Notice
Étant donnés les événements actuels, je me permets de reproduire ici l'intégralité d'un entretien avec le philosophe Jacques Bouveresse sur la religion dont voici la référence électronique :
Également sur philochat : Jacques Bouveresse : Les Intellectuels et les médias
Jacques Bouveresse et Yann Schmitt
Entretien à propos de
Que peut-on faire de la religion ?
YS : Quelles sont, à vos yeux, les tâches d'un philosophe
en ce qui concerne les religions ? Peut-être que cette question en
sous-entend une autre. Quelles sont les "choses" à ne
pas faire pour un philosophe, en ce qui concerne l'étude des
religions ?
JB : Pour être tout à fait franc,
je ne suis pas certain d’être très bien placé pour répondre à
cette question et je n’ai pas non plus essayé de le faire dans
le livre dont nous parlons, ne serait-ce que parce que, à la
différence de Roger Pouivet1,
je n’ai ni une connaissance suffisamment précise et étendue de
l’état présent de la philosophie de la religion ni un intérêt
suffisant pour elle. Dans Que peut-on faire de la religion ?,
je me suis intéressé essentiellement au cas de deux philosophes
contemporains de premier plan (Russell et Wittgenstein), dont
l’analyse de la religion me donne l’impression d’avoir
illustré de façon presque exemplaire une opposition tout à fait
traditionnelle, que Leibniz caractérisait comme étant celle de la
lumière et de la chaleur, autrement dit, celle de la religion
comme source de connaissance supposée (mais malheureusement
illusoire, selon Russell) et de la religion comme objet de ferveur
et d’amour. Dans Peut-on ne pas croire ?, j’avais
fait remarquer que le problème qui s’est posé à des gens comme
Lacordaire, Lamennais, Gratry, etc., était : « Le
christianisme peut-il être modernisé (de façon à être rendu
compatible avec la modernité scientifique, culturelle, politique,
sociale, etc.) ? », alors que nous sommes confrontés,
pour notre part, depuis un certain temps déjà à la question :
« Le christianisme peut-il se postmoderniser ? »

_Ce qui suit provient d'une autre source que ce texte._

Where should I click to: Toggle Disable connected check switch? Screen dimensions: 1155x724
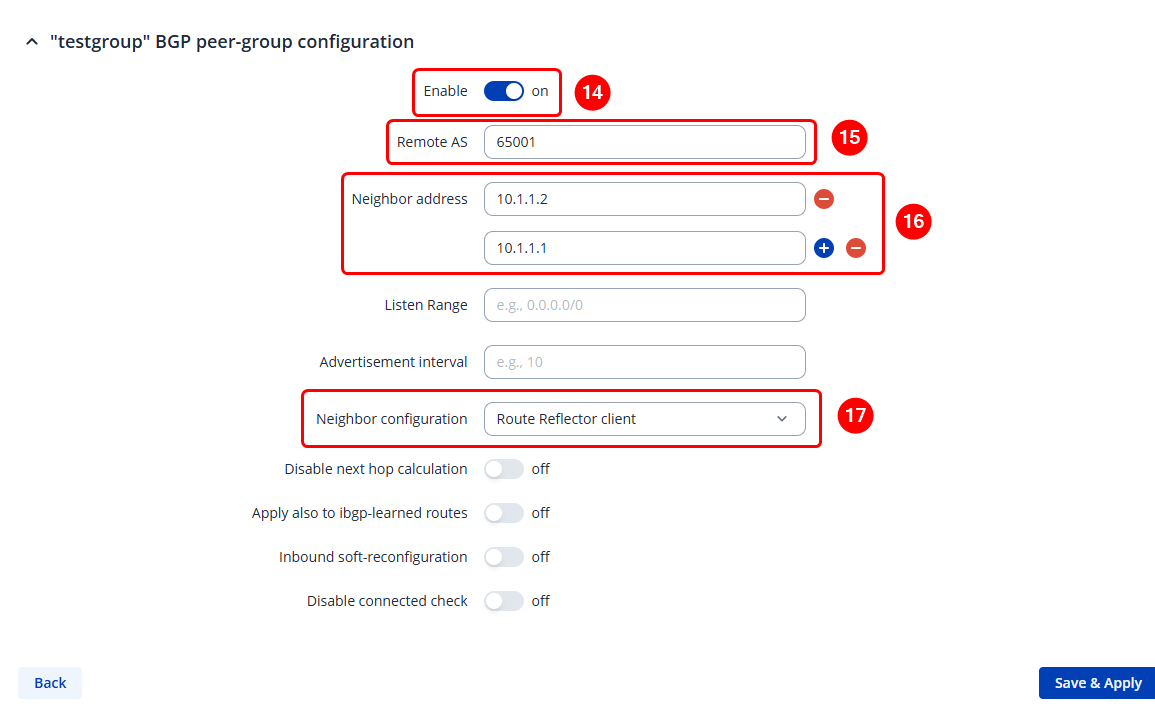click(504, 601)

La réponse que je suis tenté de donner à la deuxième question
(et je crois comprendre que Roger Pouivet, qui connaît beaucoup
mieux que moi la situation réelle et l’état d’esprit du
croyant d’aujourd’hui, est foncièrement du même avis que moi)
est que le christianisme a déjà accepté largement et de façon
plutôt inquiétante (tout au moins pour ceux qui se préoccupent
de son intégrité et de sa survie) les évidences postmodernes. La
conséquence qui semble résulter de cela est que, pour le croyant
lui-même, des notions comme celle de vérité de la croyance (et
de vérité en général), celle de raisons de la vérité et
peut-être également, pour finir, tout simplement celle de
croyance elle-même sont en train de perdre à peu près toute
importance réelle. Puisque vous me demandez ce que je n’aime pas
voir faire ou entendre dire par les philosophes en matière d’étude
des religions, je serais tenté de vous répondre, et cela ne vous
surprendra sans doute pas, que c’est ce que font généralement
les postmodernes qui, pour parler le langage de Leibniz,
abandonnent sans regret l’idée de la religion comme lumière
sans rien retenir non plus de la chaleur et tiennent un discours
que je qualifierais de « froid » sur quelque chose qui
ne me semble avoir que des rapports assez lointains avec ce que
j’appellerais, pour ma part, la religion. A partir du moment où
défendre la religion cesse de vouloir dire défendre sa vérité,
il vaudrait mieux être plus précis qu’on ne l’est
généralement sur ce que l’on continue à défendre au juste et
éviter de donner l’impression que cela pourrait bien n’être
pas grand-chose de plus, en fin de compte, que l’utilité ou la
nécessité psychologique et sociale de la croyance religieuse. Il
faut dire que, si, comme cela a été mon cas, on abandonne la
religion pour des raisons qui sont du même genre que celles de
Renan (l’impossibilité de croire que ce qu’elle affirme est
vrai), il ne reste, pour quelqu’un qui a conscience d’être
resté malgré tout, à certains égards, religieux (c’était le
cas, comme je l’ai indiqué, de Russell lui-même), plus guère
de véritablement religieux qu’une dimension que l’on peut
désigner en gros comme étant celle de la chaleur et de l’amour.
Je pense que, si Leibniz considérait les dévots actuels et les
penseurs postmodernes auxquels ils se réfèrent la plupart du
temps quand il est question de la nature et de la justification de
la croyance religieuse, il déplorerait plus que jamais le fait
qu’ils semblent manquer encore plus qu’auparavant aussi bien de
lumière que de chaleur.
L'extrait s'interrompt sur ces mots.